---------- Input material ----------

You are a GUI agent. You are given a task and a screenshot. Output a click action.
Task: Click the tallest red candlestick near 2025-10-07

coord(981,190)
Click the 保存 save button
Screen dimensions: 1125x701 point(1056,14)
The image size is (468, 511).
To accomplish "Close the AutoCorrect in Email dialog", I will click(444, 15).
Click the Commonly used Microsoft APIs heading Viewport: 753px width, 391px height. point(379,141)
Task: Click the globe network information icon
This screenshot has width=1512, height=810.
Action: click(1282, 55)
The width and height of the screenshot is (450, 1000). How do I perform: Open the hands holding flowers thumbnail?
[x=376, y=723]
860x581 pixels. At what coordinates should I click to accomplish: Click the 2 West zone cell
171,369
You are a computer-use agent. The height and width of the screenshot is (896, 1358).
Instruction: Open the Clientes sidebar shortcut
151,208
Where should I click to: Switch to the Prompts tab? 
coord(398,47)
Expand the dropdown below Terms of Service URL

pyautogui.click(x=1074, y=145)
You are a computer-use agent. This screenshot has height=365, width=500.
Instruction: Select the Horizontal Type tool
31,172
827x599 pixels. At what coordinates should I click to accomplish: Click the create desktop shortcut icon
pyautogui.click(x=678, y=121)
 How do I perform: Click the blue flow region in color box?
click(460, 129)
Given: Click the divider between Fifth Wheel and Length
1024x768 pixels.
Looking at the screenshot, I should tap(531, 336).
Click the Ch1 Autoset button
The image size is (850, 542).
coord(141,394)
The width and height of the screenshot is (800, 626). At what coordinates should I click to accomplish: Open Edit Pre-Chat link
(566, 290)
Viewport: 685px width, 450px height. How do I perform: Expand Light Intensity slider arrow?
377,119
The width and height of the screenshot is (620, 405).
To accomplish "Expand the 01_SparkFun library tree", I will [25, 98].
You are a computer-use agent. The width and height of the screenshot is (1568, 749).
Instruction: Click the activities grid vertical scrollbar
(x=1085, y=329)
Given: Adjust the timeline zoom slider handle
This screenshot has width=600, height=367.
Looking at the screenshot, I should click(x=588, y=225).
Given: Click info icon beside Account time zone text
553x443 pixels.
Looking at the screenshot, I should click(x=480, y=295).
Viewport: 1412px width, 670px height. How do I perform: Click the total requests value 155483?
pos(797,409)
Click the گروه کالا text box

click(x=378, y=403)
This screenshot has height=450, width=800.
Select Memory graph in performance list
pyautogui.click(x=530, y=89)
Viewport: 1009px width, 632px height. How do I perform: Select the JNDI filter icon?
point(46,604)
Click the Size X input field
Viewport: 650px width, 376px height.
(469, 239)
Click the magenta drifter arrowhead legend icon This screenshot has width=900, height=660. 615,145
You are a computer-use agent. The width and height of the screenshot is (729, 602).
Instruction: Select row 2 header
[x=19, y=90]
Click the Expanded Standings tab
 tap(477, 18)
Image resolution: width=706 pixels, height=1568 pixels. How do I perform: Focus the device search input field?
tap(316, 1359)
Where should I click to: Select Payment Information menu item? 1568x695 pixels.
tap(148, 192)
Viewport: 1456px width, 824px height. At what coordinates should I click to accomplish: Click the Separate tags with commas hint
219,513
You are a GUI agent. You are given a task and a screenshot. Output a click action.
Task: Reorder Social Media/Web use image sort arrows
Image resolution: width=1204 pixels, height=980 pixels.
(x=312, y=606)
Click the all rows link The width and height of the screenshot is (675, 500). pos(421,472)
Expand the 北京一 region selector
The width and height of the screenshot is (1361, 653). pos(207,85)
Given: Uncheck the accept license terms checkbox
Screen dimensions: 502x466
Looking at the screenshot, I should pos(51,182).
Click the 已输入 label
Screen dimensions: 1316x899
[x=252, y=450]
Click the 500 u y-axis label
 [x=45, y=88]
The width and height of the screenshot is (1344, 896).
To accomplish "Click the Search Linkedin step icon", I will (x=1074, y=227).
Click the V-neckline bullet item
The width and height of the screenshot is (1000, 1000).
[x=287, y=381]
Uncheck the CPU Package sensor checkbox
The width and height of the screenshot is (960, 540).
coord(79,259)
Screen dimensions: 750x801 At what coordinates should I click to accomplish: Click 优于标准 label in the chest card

----------

Goal of the exercise – All the entries above must be repeated exactly as they were given.

Output of the task –
You are a GUI agent. You are given a task and a screenshot. Output a click action.
Task: Click the tallest red candlestick near 2025-10-07

coord(981,190)
Click the 保存 save button
Screen dimensions: 1125x701 point(1056,14)
The image size is (468, 511).
To accomplish "Close the AutoCorrect in Email dialog", I will click(444, 15).
Click the Commonly used Microsoft APIs heading Viewport: 753px width, 391px height. point(379,141)
Task: Click the globe network information icon
This screenshot has width=1512, height=810.
Action: click(1282, 55)
The width and height of the screenshot is (450, 1000). How do I perform: Open the hands holding flowers thumbnail?
[x=376, y=723]
860x581 pixels. At what coordinates should I click to accomplish: Click the 2 West zone cell
171,369
You are a computer-use agent. The height and width of the screenshot is (896, 1358).
Instruction: Open the Clientes sidebar shortcut
151,208
Where should I click to: Switch to the Prompts tab? 
coord(398,47)
Expand the dropdown below Terms of Service URL

pyautogui.click(x=1074, y=145)
You are a computer-use agent. This screenshot has height=365, width=500.
Instruction: Select the Horizontal Type tool
31,172
827x599 pixels. At what coordinates should I click to accomplish: Click the create desktop shortcut icon
pyautogui.click(x=678, y=121)
 How do I perform: Click the blue flow region in color box?
click(460, 129)
Given: Click the divider between Fifth Wheel and Length
1024x768 pixels.
Looking at the screenshot, I should tap(531, 336).
Click the Ch1 Autoset button
The image size is (850, 542).
coord(141,394)
The width and height of the screenshot is (800, 626). At what coordinates should I click to accomplish: Open Edit Pre-Chat link
(566, 290)
Viewport: 685px width, 450px height. How do I perform: Expand Light Intensity slider arrow?
377,119
The width and height of the screenshot is (620, 405).
To accomplish "Expand the 01_SparkFun library tree", I will [25, 98].
You are a computer-use agent. The width and height of the screenshot is (1568, 749).
Instruction: Click the activities grid vertical scrollbar
(x=1085, y=329)
Given: Adjust the timeline zoom slider handle
This screenshot has width=600, height=367.
Looking at the screenshot, I should click(x=588, y=225).
Given: Click info icon beside Account time zone text
553x443 pixels.
Looking at the screenshot, I should click(x=480, y=295).
Viewport: 1412px width, 670px height. How do I perform: Click the total requests value 155483?
pos(797,409)
Click the گروه کالا text box

click(x=378, y=403)
This screenshot has height=450, width=800.
Select Memory graph in performance list
pyautogui.click(x=530, y=89)
Viewport: 1009px width, 632px height. How do I perform: Select the JNDI filter icon?
point(46,604)
Click the Size X input field
Viewport: 650px width, 376px height.
(469, 239)
Click the magenta drifter arrowhead legend icon This screenshot has width=900, height=660. 615,145
You are a computer-use agent. The width and height of the screenshot is (729, 602).
Instruction: Select row 2 header
[x=19, y=90]
Click the Expanded Standings tab
 tap(477, 18)
Image resolution: width=706 pixels, height=1568 pixels. How do I perform: Focus the device search input field?
tap(316, 1359)
Where should I click to: Select Payment Information menu item? 1568x695 pixels.
tap(148, 192)
Viewport: 1456px width, 824px height. At what coordinates should I click to accomplish: Click the Separate tags with commas hint
219,513
You are a GUI agent. You are given a task and a screenshot. Output a click action.
Task: Reorder Social Media/Web use image sort arrows
Image resolution: width=1204 pixels, height=980 pixels.
(x=312, y=606)
Click the all rows link The width and height of the screenshot is (675, 500). pos(421,472)
Expand the 北京一 region selector
The width and height of the screenshot is (1361, 653). pos(207,85)
Given: Uncheck the accept license terms checkbox
Screen dimensions: 502x466
Looking at the screenshot, I should pos(51,182).
Click the 已输入 label
Screen dimensions: 1316x899
[x=252, y=450]
Click the 500 u y-axis label
 [x=45, y=88]
The width and height of the screenshot is (1344, 896).
To accomplish "Click the Search Linkedin step icon", I will (x=1074, y=227).
Click the V-neckline bullet item
The width and height of the screenshot is (1000, 1000).
[x=287, y=381]
Uncheck the CPU Package sensor checkbox
The width and height of the screenshot is (960, 540).
coord(79,259)
Screen dimensions: 750x801 At what coordinates should I click to accomplish: Click 优于标准 label in the chest card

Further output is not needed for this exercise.